He said some U.S. citizens have been able to get flights out of Peru and Morocco despite travel restrictions.

Earlier this week, the Department of State issued a Do Not Travel advisory, warning U.S. citizens that they may be forced to remain outside of the United States for “an indefinite timeframe” if they don’t immediately return to this country.

“I definitely feel very, very, very lucky to be home and to be with my family and to know that they’re safe,” said Elizabeth Brandel, a Centennial resident who arrived back in the United States on Monday. 

She said she made the decision to leave Ecuador a month before her study abroad term was complete.

“I have never felt so thankful that I made that decision so quickly, but at the same time, I do feel a little guilty,” she said, explaining that two of her fellow classmates and a professor are stranded in Ecuador.

“It’s really scary to know that they have no control over the situation,” she said.

The U.S. Embassy in Ecuador posted information for travelers on its website earlier this week announcing that it was working to facilitate travel home for Americans during the COVID-19 crisis.

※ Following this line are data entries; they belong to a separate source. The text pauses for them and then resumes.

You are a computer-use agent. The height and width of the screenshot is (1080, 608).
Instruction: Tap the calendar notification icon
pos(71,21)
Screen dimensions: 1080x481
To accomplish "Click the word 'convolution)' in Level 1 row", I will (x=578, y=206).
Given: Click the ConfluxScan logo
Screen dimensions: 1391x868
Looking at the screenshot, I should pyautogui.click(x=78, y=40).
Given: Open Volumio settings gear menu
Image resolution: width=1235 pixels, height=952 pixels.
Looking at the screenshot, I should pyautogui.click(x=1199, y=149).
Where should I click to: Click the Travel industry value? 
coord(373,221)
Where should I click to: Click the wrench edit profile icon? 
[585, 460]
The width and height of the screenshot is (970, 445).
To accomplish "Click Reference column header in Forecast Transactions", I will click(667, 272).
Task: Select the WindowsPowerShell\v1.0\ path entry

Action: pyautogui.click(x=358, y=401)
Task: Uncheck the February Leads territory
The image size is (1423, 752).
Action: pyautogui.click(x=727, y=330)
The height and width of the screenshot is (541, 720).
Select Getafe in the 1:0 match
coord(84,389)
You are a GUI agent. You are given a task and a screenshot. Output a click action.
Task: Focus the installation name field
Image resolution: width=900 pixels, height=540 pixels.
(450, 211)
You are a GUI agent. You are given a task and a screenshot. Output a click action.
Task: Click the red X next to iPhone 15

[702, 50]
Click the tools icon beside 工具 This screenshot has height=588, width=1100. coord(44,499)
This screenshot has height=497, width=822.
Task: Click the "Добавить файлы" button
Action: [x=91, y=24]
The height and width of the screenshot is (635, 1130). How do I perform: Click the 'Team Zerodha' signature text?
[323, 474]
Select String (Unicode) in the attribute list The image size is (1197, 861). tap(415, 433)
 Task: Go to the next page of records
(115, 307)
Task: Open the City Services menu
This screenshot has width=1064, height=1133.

Officials advised citizens to look at charter flight options or to contact commercial airlines directly for assistance.

“The Government of Ecuador has prohibited all foreigners and Ecuadorians from arriving via air, land, or sea. As of March 17, Ecuador has also prohibited domestic passenger flights and restricted entry to the Galapagos Islands,” and advisory on the Embassy’s site said. “At this time, we understand these restrictions are scheduled to be in place until April 5.”

“We’re urging individuals, when they can get back on their own – they traveled there on their own – if they can get back on their own, they ought to try to do that,” said Pompeo.

Pompeo could not confirm how many Americans are still stranded, but he said he believed the government had a large number of people identified.

He encouraged overseas travelers to register at step.state.gov, so the government will be able to track them.

Brandel said she would advise other international travelers to follow her lead and head home.

“The fact of the matter is that nothing is certain at this point. The entire world is shutting down, and there is no way to predict what will happen. It’s important to know that if there is anything you can do as quickly as you can, you should do it,” said Brandel.